Now for the big one: the patterns. Normally when I make patterns for my artwork, I create vector patterns in CorelDraw, export them, and overlay them on the drawing. That is not what happened with this piece. Each pattern got its own separate layer on a clipping mask on the relevant fabric. Starting with the head scarf, I painted some flowers, some leaves, and some golden lines in order to make the final product look pretty bold and wild. I hand drew everything on the head scarf so the cloth’s folding could look more natural and would cause me less technical issues. The pattern for the dress was made with using some darker colors with an off red and teal, so that they’d look more muted on the character. Like before, not a single part of this pattern is copy pasted somewhere else on the character’s body, in order to make the pattern have an aged element to it. Painting the article’s patterns took me at least an hour each, my hands were sore after for sure, and I did it all on stream! But it’s not all bad, I think it looks good in the end, I’d like to wear a dress like hers.

All that remained to finish up this illustration was a couple of things. First, I added some hair strands outside the line-art on a separate layer. Next, I duplicated my line-art layer, made the original layer invisible, and then after preserving transparency, I colored the line-art various colors relevant to the parts the line-art was around. For example, I used a darker tan color to color the line-art encompassing the hair, and a darker peach for the skin. Because so much of this piece was dark, I didn’t have to change very much of the lines’ colors, but felt it important to do nonetheless.

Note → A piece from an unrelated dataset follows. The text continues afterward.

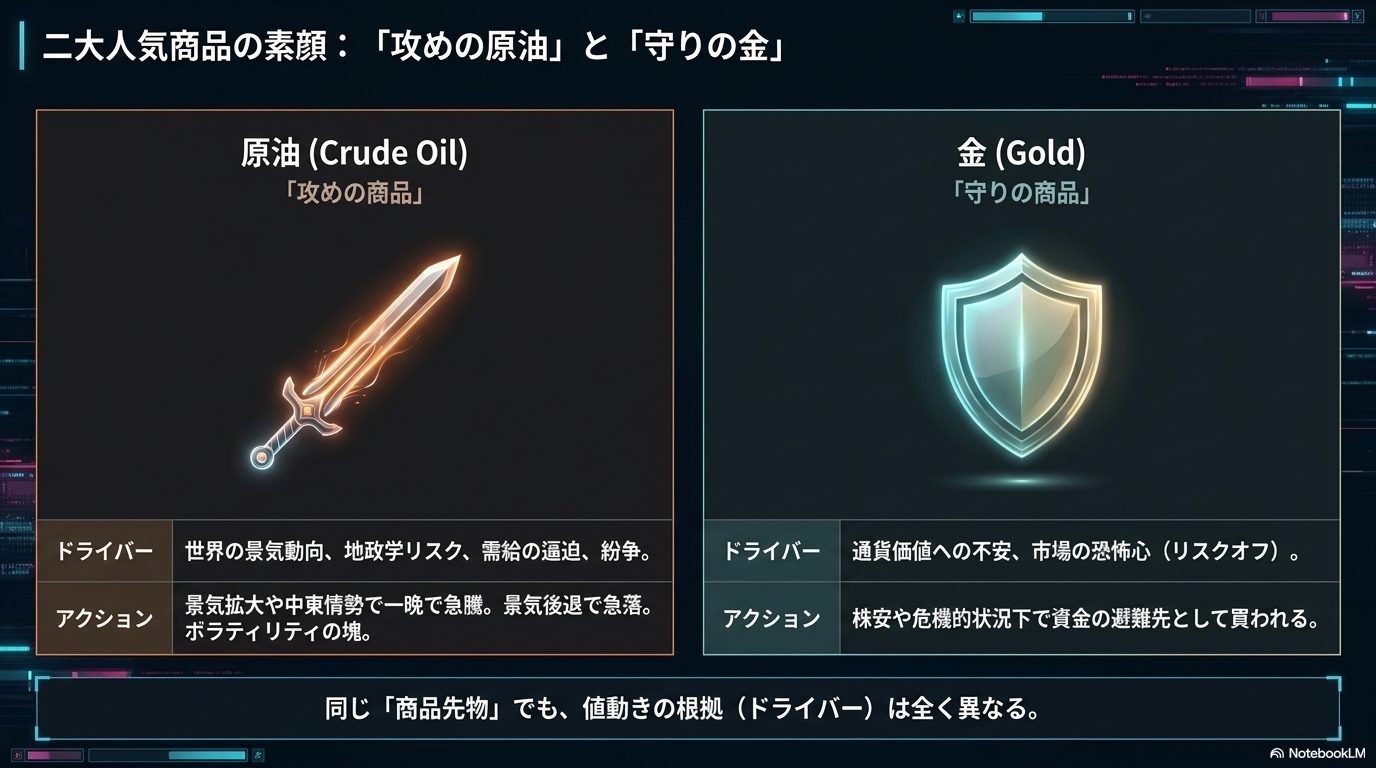
Task: Select the 原油 (Crude Oil) heading
Action: tap(355, 153)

Finally, I put my signature on the character’s hip.

An illustration of a woman in a patterned head scarf and patterned dress. She bears a painted flower on her left hand.

So it’s probably worth it in the end to mention the things I don’t do with my current art style that exist in this illustration. For one, I don’t draw the individual hair strands outside the character’s hair anymore. Once I started refining how I wanted to draw in 2020, I realized that this practice made my characters look needlessly messy, and that I wasn’t applying these same standards to other aspects of the paintings I made, such as elements like grass. I also use completely different brushes that have a more colored pencil texture than the more oil paint feel of the character, and the slight crayon looking drawings of the patterns. This is because I realized that I wanted everything in my art to look like it came from the same tool in order to create cohesion. Other than that, the core concepts of my style from then to now haven’t changed much besides some different values in anatomy.

That about wraps things up for the discussion of this piece! I still like this piece a year later, although I could see myself trying to redraw something like it in my future. If you’ve read this far, I’d like to thank you for your attention and for looking through this work of mine. I wish you the best, until we meet again.